What the Japanese can teach us
In 2008 Toyota reached a worlwide number one position in terms of carsales. Toyota managed to produce better and cheaper cars with the use of less resources. How is that possible? An important part of their strategy was to hang a bell on the production floor and encourage all employees to ring it as soon as they detected a problem. Once the bell was rung all production stopped until the problem was truely solved.
Toyota brought the world what is called lean manufacturing: here the focus is with the reduction of muda (work that adds no valua), muri (overload) and mura (variation that leads to the waist of resources).
Toyota encouraged employees to challenge their workroutines. Also heads of units created the safety that is necessary for teammembers to speak up and share their concerns. Both elements resulted in impressive progress.
If you ask me Toyota’s success is due to the whole new outlook they have on permanent improvement through permanent feedback. It is the enhancement of communication that made teams speak up and had different units working together. In an company that is truely Lean, the opinions of all employees are valued. And management is as involved in change as the employees are. That come to that point leadership must be encouraging and not imposing and teams must have the freedom to work autonomously and share responsibilities. To make room for feedback to leading to the enhancement of services or production employees must feel they know why they’re doing what they’re doing.
Applications in Amsterdam and Deurne
Last week I held an expert session for the founders of start-ups at Rockstart Accelerator Programma in Amsterdam. This programs facilitates start-ups during an intensive period of 150 days. Time is ticking for the founders and so the changes and challenges during that time are huge and sometimes overwhelming.
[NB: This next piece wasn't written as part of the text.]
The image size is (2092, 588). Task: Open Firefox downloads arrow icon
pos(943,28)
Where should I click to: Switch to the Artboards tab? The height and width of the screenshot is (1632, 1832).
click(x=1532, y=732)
No wonder that for some of them the pressure causes fall outs between co-founders.
While speaking to them about the Toyota story (and trying vainly to scetch a bell on the flip over) the group reacted immediately. From the head nots and comments it was clear that the story about the difficulty of allowing problems to be detected and discussed in an effective way proves a problem for companies of all sizes.
At the end of the session one of the founders approached me saying that the Toyota story I had shared with them inspired him to organise weekly team meeting in which he will ask his team to share one of two concerns they have for themselves or the company. And to encourage them to actually do so he wanted to start by sharing his own concerns.
Later that afternoon I came across a blog on lean and healthcare and I read how a general practice in Deurne (Belgium) has two glass containers on the counter. One has white marbles that are thrown in everyime a patient compliments the practice or expresses gratitude and the second container hols orange marbles thrown in at every complaint received from patients. It proves to work as a stimulus for the practice to evaluate both compliments and complaints two weekly and to the patients the marbles symbolise the imprtance of patient centeredness to the pratice.
Detecting problems and resolving the issues
As a start try to think of ways in which your colleagues or team members can detect and express problems. But don’t forget that it is equally important to think of schemes on how to also solve the problems that arise (and get to the root of the problem). That takes extra fast decision making and room (read: time and money) for experiments. And it goes for big projects as much as it does for every day problem solving: it is crucial that management sets an example by getting involved and speaking up.